A man from the prayer group was involved with the Full Gospel Businessmen, and invited us to come to a meeting.  The man who preached talked the whole time about the Holy Spirit.  I was fascinated.  We Episcopalians always called Him “The Holy Ghost.”  And He was the mysterious member of the Godhead.  But this man talked like he actually knew the Holy Spirit.  At the end of his sermon, he invited anybody wanting to receive the baptism of the Holy Spirit to come down front.  I had no idea what that was, but I wanted it.  So I went down front.  I hadn’t known it at the time, but my parents were right behind me.  The man laid his hand on my head and immediately I had strange words in my mind.  I hadn’t known what to expect, nobody had told me.  But the man said, “Speak those words.”  So I did.

The first devil dream came shortly afterwards.  I dreamed that I was in my bedroom, with everything exactly in place, just as I had left it before going to sleep.  He entered my room by the door and walked around to the side of the bed where I was laying.  In the dream, my skin jumped up to goosebumps and I was very scared.  Then he grinned and sat down on the bed beside me.  I felt the mattress compress under him.  That’s when I woke up, and I could still feel the mattress compressed where he had sat.  I was very frightened and completely weirded-out.

Now, I understand why the devil visited me in that dream: he was trying to catch up with God as usual, but he was too late.

He showed up at other times in dreams through the years, doing scary things like walking around my bed in my new house.  The floor in the bedroom was linoleum, and although I didn’t see him, I could hear his hoof-steps on the floor.  Another time I saw my Bible get pulled out of the bookcase by invisible hands and put in backwards (spine inward).  But sitting on my bed was the scariest thing of all.
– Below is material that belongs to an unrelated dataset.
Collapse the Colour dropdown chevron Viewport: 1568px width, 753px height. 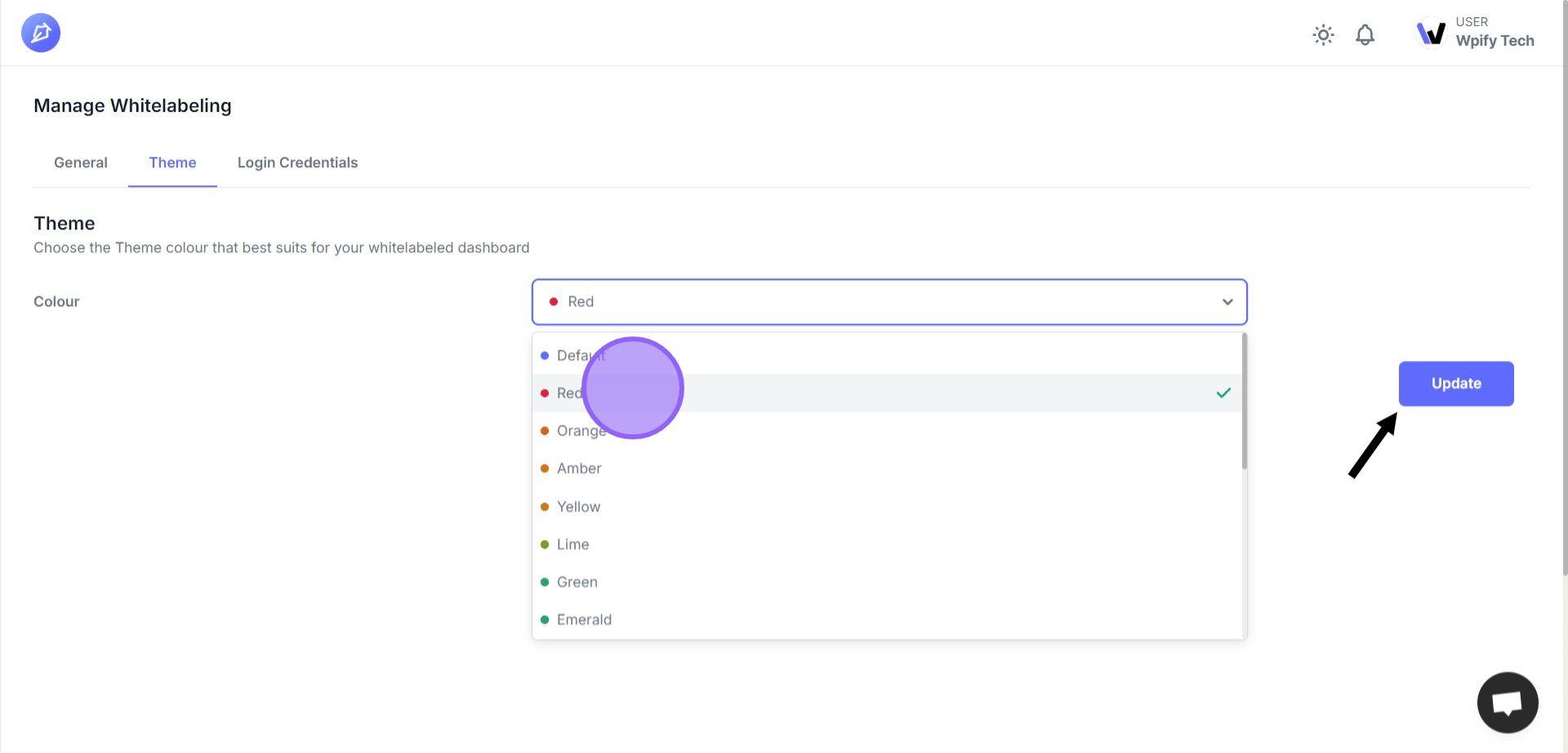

This winter while I was home visiting my family for Christmas break I had the first devil dream I had had in a many years.  Again, in my dream I could see my room exactly as I had left it before going to sleep.  I saw the devil standing by my window, backlit by the landscape lights outside.  Immediately, I turned my back to him and in my dream went right back to sleep.  A few weeks later I heard about how Martin Luther handled the devil’s nighttime visits.  He wrote:

When the devil comes at night to worry me, this is what I say to him: “Devil, I have to sleep now. That is God’s commandment, for us to work by day and sleep at night.”

Ha!  Just what I did, but I didn’t talk to him.
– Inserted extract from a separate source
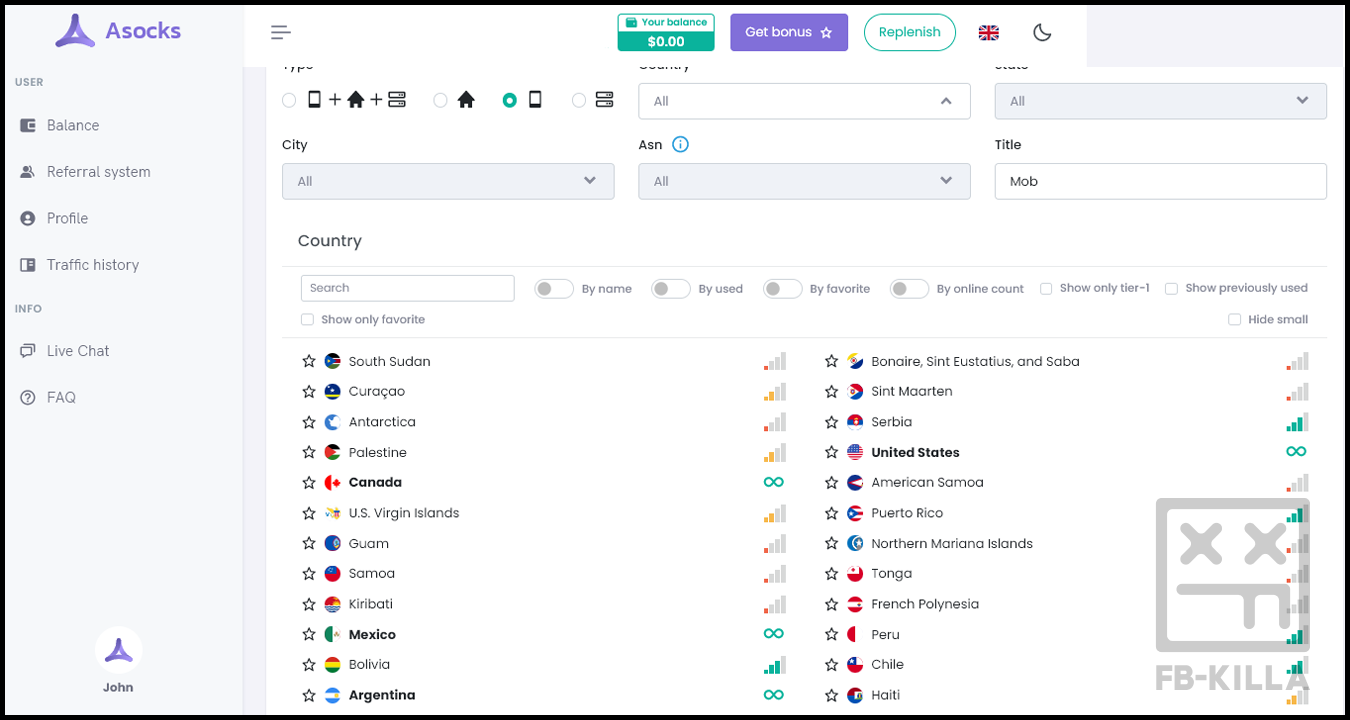Open Traffic history in sidebar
A week or two later, I had another devil dream, and this one paralleled the first one.  My room was exactly as I had left it before sleep.  The devil came in the door and walked around the bed to where I was sleeping and sat down on the bed.  Again I felt the mattress compress under him.  But this time instead of fear, I got angry.  I told him to get out of my room.  And I woke up.

As I observed above, I believe that the devil is just trying to catch up with God.  But he can’t.  I heard a Joseph Prince sermon recently that I wrote about in I Will Make You Know.  Basically he pointed out that where you see the devil interfering, God has already been at work blessing you.  Therefore, give God praise and thanksgiving for blessing you in the area where you see trouble.  You can read it in more detail by following the link.

Just imagine the trouble we could give the devil if only we really understood our inheritance as God’s children.  We were made to live as more than conquerors, so why are we living ordinary lives?  In the movie Superman II (1982), Superman gives up his superpowers for love.  Very romantic, and not so much different than God becoming a human because of love for us.  But many Christians are living Clark Kent lives that are excruciatingly ordinary, when we have been given the right to live the supernatural lives we were made to live.

This is day 7 of my fast for understanding of these End Times, and how better to prepare for what’s ahead.  I believe that living in God’s supernatural empowerment is key.  God is good!